POEM ID: 036
Title: Serialization of Kriging training weights
authors: dakror
Competing POEMs:
Related POEMs:
Associated implementation PR: OpenMDAO/OpenMDAO#1753
Status:
- Active
- Requesting decision
- Accepted
- Rejected
- Integrated
When using (multiple) Kriging surrogate models, the time to train them using the SciPy minimize function can be very time intensive. It might be therefore of interest to train the surrogate in an external or previous iteration of the problem, serialize the trained weights and load this cache in the execution of the actual / full model.
Inspired by the PR OpenMDAO/OpenMDAO#1541 some way of serializing and loading the trained weights of a Kriging Surrogate model is needed to facilitate this functionality.
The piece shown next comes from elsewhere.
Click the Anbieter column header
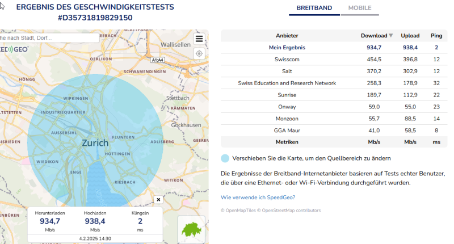This screenshot has width=454, height=244. (x=287, y=36)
Instead of using Pickle however, which is very sensitive to host and Python environment changes, and also saves data in an insecure, arbitrary, binary, slow and memory-intensive manner, we suggest using the Numpy Binary Format as its more flexible than just using plain CSV table files and offers compression.
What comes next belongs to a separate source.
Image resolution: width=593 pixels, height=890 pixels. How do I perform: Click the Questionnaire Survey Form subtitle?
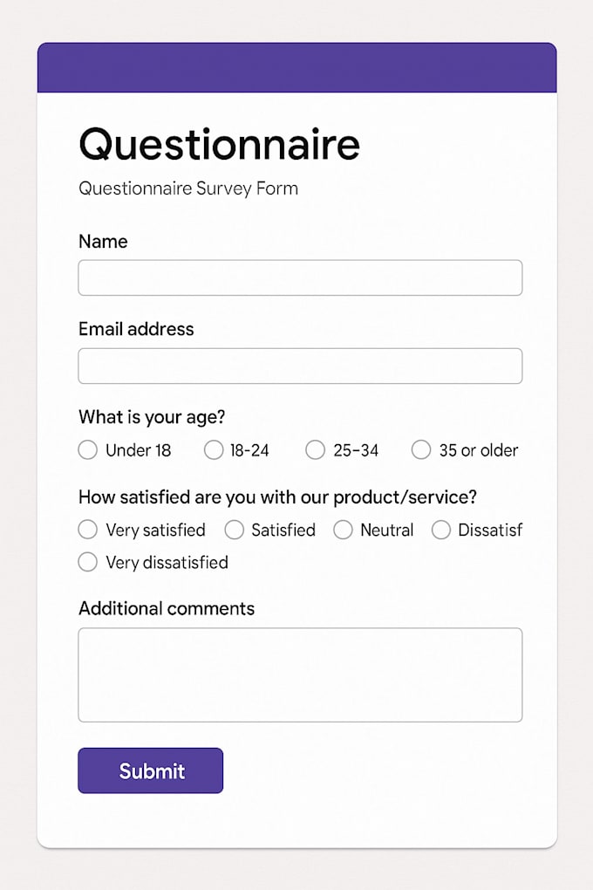pyautogui.click(x=187, y=188)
NumPy offers a form of dictionary file format, essentially just a zip-file wrapper around their file format NPY. Using numpy.savez
or numpy.savez_compressed
a dictionary-like structure can be stored. The following tuples need to be saved:
{
"X": <...>,
"Y": <...>,
"n_samples": <...>,
"n_dims": <...>,
"X_mean": <...>,
"X_std": <...>,
"Y_mean": <...>,
"Y_std": <...>,
"thetas": <...>,
"alpha": <...>,
"U": <...>,
"S_inv": <...>,
"Vh": <...>,
"sigma2": <...>,
}
In order to save the training weights after the model actually has been initially trained, a new option in the Kriging surrogate model is needed to specify a filename for output of the training weights.
A suggestion would be:
self.options.declare('training_cache_output', types=str, default=None,
desc="Cache the trained model to avoid repeating training and write it to the given file.")
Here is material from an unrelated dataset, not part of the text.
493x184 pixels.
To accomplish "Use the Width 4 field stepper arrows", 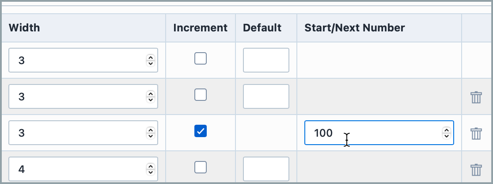I will tap(151, 169).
Similarly, in order to load the training weights, an option for an input filename / file-esque object is needed:
self.options.declare('training_cache_input', types=str, default=None,
desc="Fetch the cached training weights to avoid repeating training from given file.")
As with the PR, the actual loading of the given input file would occur in the train()
method. This change is opaque to the other methods of the Surrogate.